Sunday, November 22, 2009

Anxiety and Idolatry

I don’t know how it happened, but somehow us Christians have accepted a hierarchy of sins. The hierarchy says there are three sets: 1) sins that are terrible, 2) sins that are bad but everybody kinda does them, and 3) sins that are “bad” though seldom viewed as such. Set one includes things like murder, rape, theft, fornication, spousal abuse, etc. Generally, these are the sins that are the easiest for a good Christian to avoid, especially if they are in a close Christian community. Set two is this squishey middle of gossip, lust, greed, self-loathing, crude speech, anger, jealousy, etc. These are the sins that are easy for a good Christian to hide, especially if they are aware of Christian culture. The third category is where the sins of worldly conformation fall. This category includes things like buying into the world’s value system, finding worth in non-Christ things, always striving to make your name great, comparing yourself to others, and anxiety, among others. I’d like to focus this discussion on the sin of anxiety.

Anxiety is a sin. Other words for anxiety include worry, nervousness, angst, fear, fearfulness, and panic attacks. Passages that have prohibitions against anxiety include Matthew 6, Philippians 4, and Jeremiah 17. Jesus, Paul, and Jeremiah all prohibit anxiety. Interestingly, Paul also uses this term “anxious” in his instruction to men and women about marriage in 1 Cor. 7, and Paul even says that he wants to send Epaphroditus to Phillipi so that Paul “may be less anxious” (Ph. 2:28). Let me define terms.

There is anxiety of the mind and anxiety of the heart. Anxiety of the mind is the awareness of an undesirable circumstance and the desire to avert the consequences. For example, if you leave work without an umbrella and on your way to work it begins to downpour, it is appropriate to feel a certain level of anxiety knowing that you will have to walk through the downpour and be drenched for your 9:00am meeting. It is human and appropriate to exhibit some anxiety (or maybe better: concern) due to a circumstance that forces you to deal with the consequences. This is not sin. If I drive to the airport just in time to board the plane and realize I forgot my wallet at home, there is an appropriate level of concern that will happen to me. Anxiety of the mind is not sin.

Anxiety of the heart is a disbelief in the providential hand of God which is manifested in many ways. It is a doubting of God’s character. It is the belief that something other than God has power and control at that moment in time. Anxiety happens when something other than God becomes more important in your heart, thus anxiety is idolatry. Here are a few examples.

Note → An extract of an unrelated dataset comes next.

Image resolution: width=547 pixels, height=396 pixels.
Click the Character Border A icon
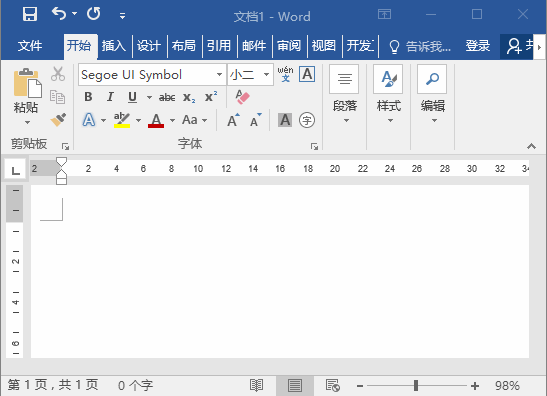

In the Old Testament the Israelites were especially tempted to worship the god Baal. Ever wonder why? Where Israel is located in the Middle East it is imperative for the flourishing of their crops and, subsequently, the Jewish people for it to rain consistently. Israel has very few rivers and water sources, so rain was crucial. Rain too late and the seeds wouldn’t take to the ground, rain in the harvest and the grain would spoil. No rain and there is no food. The provision of rain is even one of the blessings of obedience given to Israel in Deuteronomy 28. It is promised by God. The Israelite temptation to worship Baal was so attractive because Baal was the pagan god of rain, fertility, and agriculture. He was the pagan god that determined if it rained. So, when the spring came the Israelites would wait for rain. Sometimes they might wait, and wait, and it would begin to be the time what rain is needed and still not rain would come. At that time Israel’s temptation to offer sacrifices to Baal was the strongest, for the Israelites doubted the character of God and became anxious. Their sin of anxiety propelled them to greater and greater levels of sin and wickedness that included sins of the squishy middle (anger, greed [Amos 4]) and the wicked extremes (child sacrifice [2Kings 17] and temple prostitution [1Kings 14] ). The Israelite’s desire for security and control were more important in their hearts than patience for the hand of God so they acted out of their anxiety.

Let us now look at Jesus’ teaching on anxiety found in Matthew 6:25-34. Jesus tells his listeners not to be anxious about their lives, what they will eat, drink, or their body, or what we wear. He focuses on two specific worries: food and clothing. The Sermon on the Mount was given to a large group of working poor, those that had jobs but still experienced difficulty making the ends meet, but I do not believe that most of his hearers were literally starving or were so poor that they were almost naked because they could not afford clothing. This was during the Pax Romana, or the period of peace in the Roman Empire, which was characterized by prosperity. Don’t get me wrong, there was a real threat of going hungry and of lacking food and clothing, but I don’ think the pith of this teaching is about staying clothed and alive. This is the case because Jesus asks “Is not life more than food and the body more than clothing?” In reality the body is not “more than food” because no food = no life. And the body is more than clothing, but you can’t walk around naked and still function as a member of society. Jesus even says not to worry about what you will drink, but there was no real worry in Jesus’ time of thirsting to death because there were many public wells that anyone could draw from. So, what is Jesus saying?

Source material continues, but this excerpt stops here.